### Document passage

-=-=-

Free Agents: The Murda Mixtape is a double mixtape album by American hardcore/East Coast hip hop duo Mobb Deep. It was released on April 22, 2003 through Landspeed Records with distribution via Koch Entertainment. 

The first disc is composed of 22 tracks, and featured production from Havoc, S.C. and Alchemist with Robert Perry and Mobb Deep serving as executive producers. Recording sessions took place at Fly Studios. Tracks from 17 to 22 are classic freestyles mixed by DJ Whoo Kid. A. Dog from ACD and Big Noyd were the only guests on the disc one. 

The bonus disc is composed of 19 tracks, and featured production from Havoc, Alchemist, Godfather Don, V.I.C., Bink!, Ghetto Pros. and DJ Whoo Kid. Recording sessions took place at Soundtrack Studio, at the Lab, at D&D Studios and at Chung King Studios in New York, at Soundproof in California, and at C Mo' Greens Studio. 1st Infantry, 50 Cent, Blaq Poet, Cormega, Evidence, Infamous Mobb, Kool G Rap, Littles, Tragedy Khadafi, Noyd and Godfather Don were featured on the bonus disc.

-=-=-

### Provided data
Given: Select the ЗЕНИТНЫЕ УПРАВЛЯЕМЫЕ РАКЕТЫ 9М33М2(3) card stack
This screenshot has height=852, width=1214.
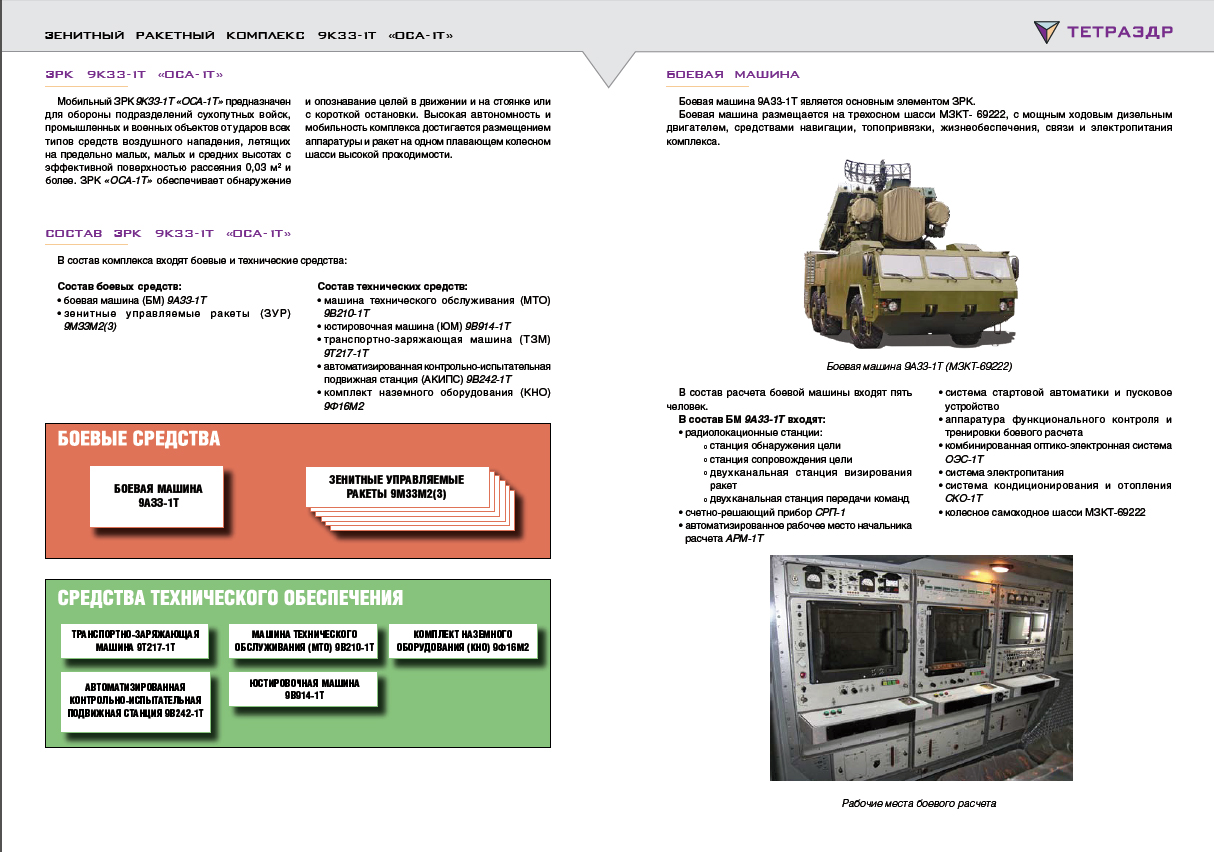Looking at the screenshot, I should (x=396, y=489).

-=-=-

### What you will do
A. In the passage on the Mobb Deep mixtape, which studio hosted the recording sessions for the first disc?
B. Repeat the passage on the Mobb Deep mixtape from "The first disc" up to and including "the disc one.".

### Responses to the exercise
A. Fly Studios.

B.
The first disc is composed of 22 tracks, and featured production from Havoc, S.C. and Alchemist with Robert Perry and Mobb Deep serving as executive producers. Recording sessions took place at Fly Studios. Tracks from 17 to 22 are classic freestyles mixed by DJ Whoo Kid. A. Dog from ACD and Big Noyd were the only guests on the disc one.